- _What is expected_
State only how many of the lines below contain the string "Judaica".

════════════════

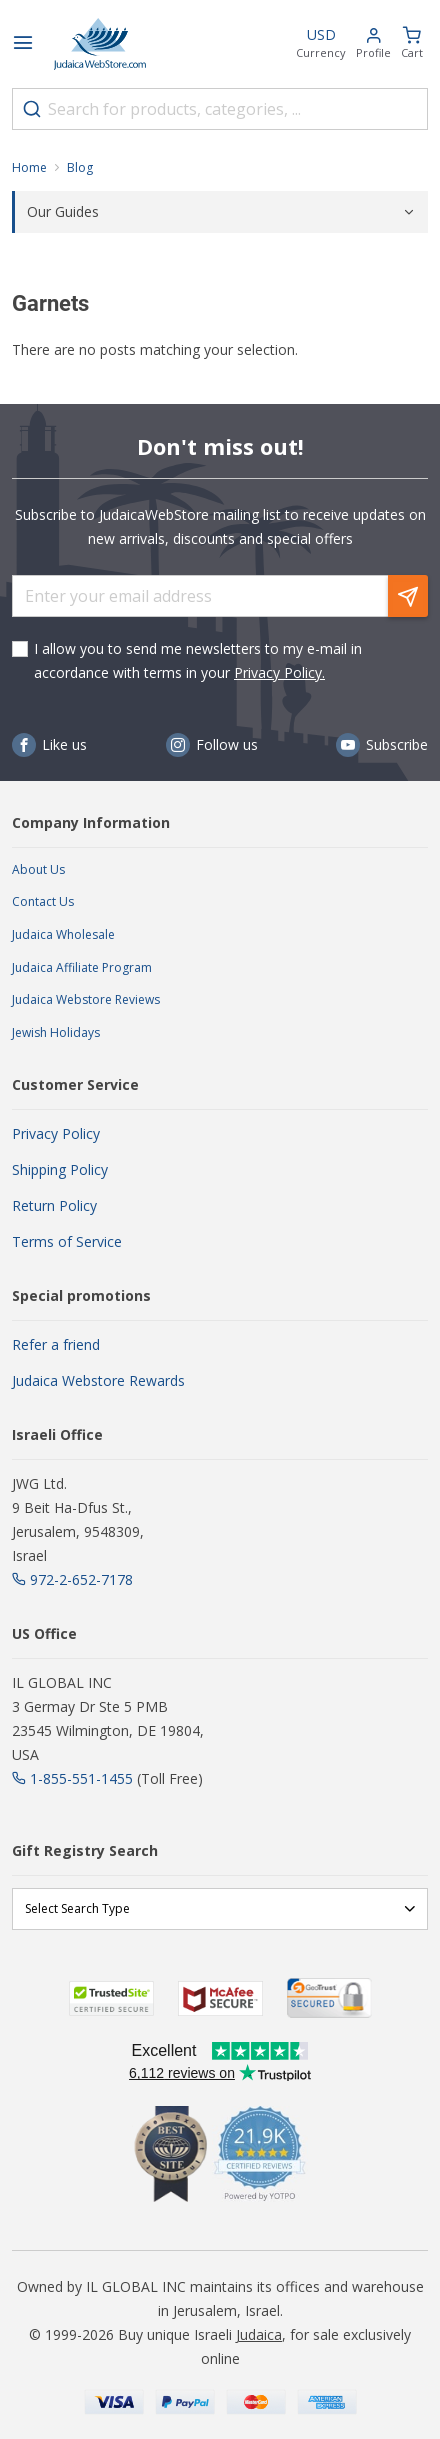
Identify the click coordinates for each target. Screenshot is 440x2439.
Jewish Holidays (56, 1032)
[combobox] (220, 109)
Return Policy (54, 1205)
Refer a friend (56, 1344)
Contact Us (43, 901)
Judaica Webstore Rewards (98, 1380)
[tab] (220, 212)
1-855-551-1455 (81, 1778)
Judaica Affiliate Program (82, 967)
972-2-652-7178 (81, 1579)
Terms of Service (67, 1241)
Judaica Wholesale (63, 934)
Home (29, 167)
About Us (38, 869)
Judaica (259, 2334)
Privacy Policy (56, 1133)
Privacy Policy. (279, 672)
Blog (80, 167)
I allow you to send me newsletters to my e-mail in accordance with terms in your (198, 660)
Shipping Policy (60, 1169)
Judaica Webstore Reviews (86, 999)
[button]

════════════════

- _Finished answer_
5